The opening weeks of a legislative session — and with a new governor at the helm — often produce a hailstorm of new policy proposals. One of those — House Bill No. 4188 — would raise cigarette taxes by $1.50 per pack and impose the tobacco tax on e-cigarettes.
This may be part of a plan to acquire more revenues to meet the spending demands of the new administration. Most of the new money generated from the tax on traditional cigarettes — 90 percent — would flow to the state’s General Fund, rather than health initiatives. A large tax increase will come with unintended consequences — including large-scale tax evasion — that will undermine any positive health outcomes the law’s sponsors hopes to achieve.
Michigan makes it illegal to bring a single untaxed cigarette into the Great Lake State, but we expect substantial increases in such activity. We estimate (using data through 2016) that hiking the cigarette excise tax to $3.50 from $2 will cause legal in-state cigarette sales to decline by nearly 18 percent due to tax evasion. Only if sales go down by more than 18 percent can we expect the smoking rate to have declined. We predict that after the tax increase, 36 percent of all cigarettes consumed in the state thereafter will be acquired as a function of tax evasion. Our estimate is made by comparing legal paid sales of cigarettes across states to their smoking rates. The difference must be explained, and we — and other scholars — believe most of it can be laid at the foot of smuggling.

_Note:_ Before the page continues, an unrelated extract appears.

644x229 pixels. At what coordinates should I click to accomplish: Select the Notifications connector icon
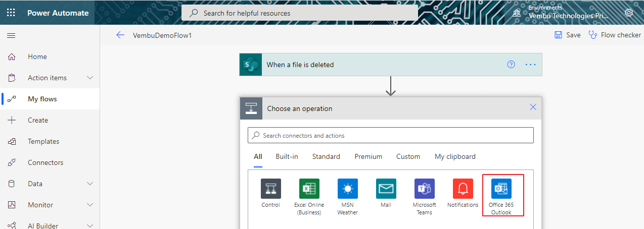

Some tax evasion will be casual, in the form of consumers making small purchases for their own use. Much of that will involve Indiana, which has a cigarette tax of just 99.5 cents per pack. The gulf between Indiana’s tax and the proposed rate of $3.50 in Michigan will drive bargain hunters to Indiana retailers early and often.
We are not the only scholars to identify cigarette smuggling as a large problem, especially in high-taxed areas. One of us (LaFaive) has catalogued two dozen other studies from university scholars, consultants and think tank researchers that show cigarette tax noncompliance to be a significant issue
A 2005 paper in the Journal of Health Economics by economist Mark Stehr, titled “Cigarette Tax Avoidance and Evasion,” concludes that up to 85 percent of the after-tax change in consumption is a function of tax evasion and avoidance. The rest comes from kicking the smoking habit. In other words, most people keep smoking after a tax increase; they just acquire their smokes elsewhere. Another paper is co-authored by Kevin Callison, then an economist at Grand Valley State University. The article in the journal Economic Inquiry, titled “Do Higher Taxes Reduce Adult Smoking,” found that it takes a 100 percent increase in cigarette tax rates to reduce the adult smoking rate by about five percent.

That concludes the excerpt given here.